• _O que fazer_
Copie integralmente a listagem abaixo, linha por linha, sem alterar nenhum caractere.

■ ■ ■ ■ ■

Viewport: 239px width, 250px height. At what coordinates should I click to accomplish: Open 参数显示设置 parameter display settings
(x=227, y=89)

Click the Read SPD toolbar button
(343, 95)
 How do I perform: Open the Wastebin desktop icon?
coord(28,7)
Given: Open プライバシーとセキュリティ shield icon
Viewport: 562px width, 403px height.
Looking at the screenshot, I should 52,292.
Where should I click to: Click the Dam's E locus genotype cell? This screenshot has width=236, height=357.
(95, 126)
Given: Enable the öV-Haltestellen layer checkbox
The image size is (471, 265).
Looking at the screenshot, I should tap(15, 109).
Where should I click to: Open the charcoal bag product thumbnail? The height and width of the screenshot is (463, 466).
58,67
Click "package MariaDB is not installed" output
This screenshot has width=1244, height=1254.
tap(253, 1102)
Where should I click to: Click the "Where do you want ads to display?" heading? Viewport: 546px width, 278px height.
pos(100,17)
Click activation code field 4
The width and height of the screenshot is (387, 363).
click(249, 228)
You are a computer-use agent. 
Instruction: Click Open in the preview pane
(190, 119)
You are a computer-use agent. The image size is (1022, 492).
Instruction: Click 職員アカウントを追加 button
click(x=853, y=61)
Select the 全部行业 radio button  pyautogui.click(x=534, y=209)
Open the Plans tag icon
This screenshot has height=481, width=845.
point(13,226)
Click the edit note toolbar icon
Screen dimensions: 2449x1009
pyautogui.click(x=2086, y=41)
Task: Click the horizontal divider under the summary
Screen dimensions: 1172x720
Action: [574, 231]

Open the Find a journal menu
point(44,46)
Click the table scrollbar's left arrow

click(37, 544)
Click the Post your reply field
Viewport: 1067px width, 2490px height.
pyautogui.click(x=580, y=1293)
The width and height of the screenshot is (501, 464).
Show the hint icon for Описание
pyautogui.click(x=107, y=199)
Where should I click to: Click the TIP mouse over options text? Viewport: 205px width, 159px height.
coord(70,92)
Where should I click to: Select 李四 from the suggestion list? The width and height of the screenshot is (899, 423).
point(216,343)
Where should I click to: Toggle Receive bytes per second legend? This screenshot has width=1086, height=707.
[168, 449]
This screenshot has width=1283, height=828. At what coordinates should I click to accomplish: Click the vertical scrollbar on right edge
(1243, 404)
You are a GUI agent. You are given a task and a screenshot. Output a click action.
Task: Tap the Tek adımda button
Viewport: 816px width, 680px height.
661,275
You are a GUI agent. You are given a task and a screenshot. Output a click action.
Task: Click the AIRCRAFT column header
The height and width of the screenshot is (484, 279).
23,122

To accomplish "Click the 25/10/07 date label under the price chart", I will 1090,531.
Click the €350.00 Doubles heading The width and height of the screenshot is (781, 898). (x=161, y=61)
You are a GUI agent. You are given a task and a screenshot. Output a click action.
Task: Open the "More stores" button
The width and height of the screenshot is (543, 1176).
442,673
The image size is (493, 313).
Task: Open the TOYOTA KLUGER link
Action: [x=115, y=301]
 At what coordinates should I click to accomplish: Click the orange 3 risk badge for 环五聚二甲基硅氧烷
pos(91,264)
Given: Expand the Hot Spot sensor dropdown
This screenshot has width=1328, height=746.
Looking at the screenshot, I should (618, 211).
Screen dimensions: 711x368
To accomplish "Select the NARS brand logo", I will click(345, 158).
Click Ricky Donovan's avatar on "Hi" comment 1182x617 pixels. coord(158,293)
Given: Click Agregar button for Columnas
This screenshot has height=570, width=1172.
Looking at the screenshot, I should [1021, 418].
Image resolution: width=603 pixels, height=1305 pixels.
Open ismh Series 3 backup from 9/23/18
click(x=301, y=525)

■ ■ ■ ■ ■

• _Resultado do exercício_
Viewport: 239px width, 250px height. At what coordinates should I click to accomplish: Open 参数显示设置 parameter display settings
(x=227, y=89)

Click the Read SPD toolbar button
(343, 95)
 How do I perform: Open the Wastebin desktop icon?
coord(28,7)
Given: Open プライバシーとセキュリティ shield icon
Viewport: 562px width, 403px height.
Looking at the screenshot, I should 52,292.
Where should I click to: Click the Dam's E locus genotype cell? This screenshot has width=236, height=357.
(95, 126)
Given: Enable the öV-Haltestellen layer checkbox
The image size is (471, 265).
Looking at the screenshot, I should tap(15, 109).
Where should I click to: Open the charcoal bag product thumbnail? The height and width of the screenshot is (463, 466).
58,67
Click "package MariaDB is not installed" output
This screenshot has width=1244, height=1254.
tap(253, 1102)
Where should I click to: Click the "Where do you want ads to display?" heading? Viewport: 546px width, 278px height.
pos(100,17)
Click activation code field 4
The width and height of the screenshot is (387, 363).
click(249, 228)
You are a computer-use agent. 
Instruction: Click Open in the preview pane
(190, 119)
You are a computer-use agent. The image size is (1022, 492).
Instruction: Click 職員アカウントを追加 button
click(x=853, y=61)
Select the 全部行业 radio button  pyautogui.click(x=534, y=209)
Open the Plans tag icon
This screenshot has height=481, width=845.
point(13,226)
Click the edit note toolbar icon
Screen dimensions: 2449x1009
pyautogui.click(x=2086, y=41)
Task: Click the horizontal divider under the summary
Screen dimensions: 1172x720
Action: [574, 231]

Open the Find a journal menu
point(44,46)
Click the table scrollbar's left arrow

click(37, 544)
Click the Post your reply field
Viewport: 1067px width, 2490px height.
pyautogui.click(x=580, y=1293)
The width and height of the screenshot is (501, 464).
Show the hint icon for Описание
pyautogui.click(x=107, y=199)
Where should I click to: Click the TIP mouse over options text? Viewport: 205px width, 159px height.
coord(70,92)
Where should I click to: Select 李四 from the suggestion list? The width and height of the screenshot is (899, 423).
point(216,343)
Where should I click to: Toggle Receive bytes per second legend? This screenshot has width=1086, height=707.
[168, 449]
This screenshot has width=1283, height=828. At what coordinates should I click to accomplish: Click the vertical scrollbar on right edge
(1243, 404)
You are a GUI agent. You are given a task and a screenshot. Output a click action.
Task: Tap the Tek adımda button
Viewport: 816px width, 680px height.
661,275
You are a GUI agent. You are given a task and a screenshot. Output a click action.
Task: Click the AIRCRAFT column header
The height and width of the screenshot is (484, 279).
23,122

To accomplish "Click the 25/10/07 date label under the price chart", I will 1090,531.
Click the €350.00 Doubles heading The width and height of the screenshot is (781, 898). (x=161, y=61)
You are a GUI agent. You are given a task and a screenshot. Output a click action.
Task: Open the "More stores" button
The width and height of the screenshot is (543, 1176).
442,673
The image size is (493, 313).
Task: Open the TOYOTA KLUGER link
Action: [x=115, y=301]
 At what coordinates should I click to accomplish: Click the orange 3 risk badge for 环五聚二甲基硅氧烷
pos(91,264)
Given: Expand the Hot Spot sensor dropdown
This screenshot has width=1328, height=746.
Looking at the screenshot, I should (618, 211).
Screen dimensions: 711x368
To accomplish "Select the NARS brand logo", I will click(345, 158).
Click Ricky Donovan's avatar on "Hi" comment 1182x617 pixels. coord(158,293)
Given: Click Agregar button for Columnas
This screenshot has height=570, width=1172.
Looking at the screenshot, I should [1021, 418].
Image resolution: width=603 pixels, height=1305 pixels.
Open ismh Series 3 backup from 9/23/18
click(x=301, y=525)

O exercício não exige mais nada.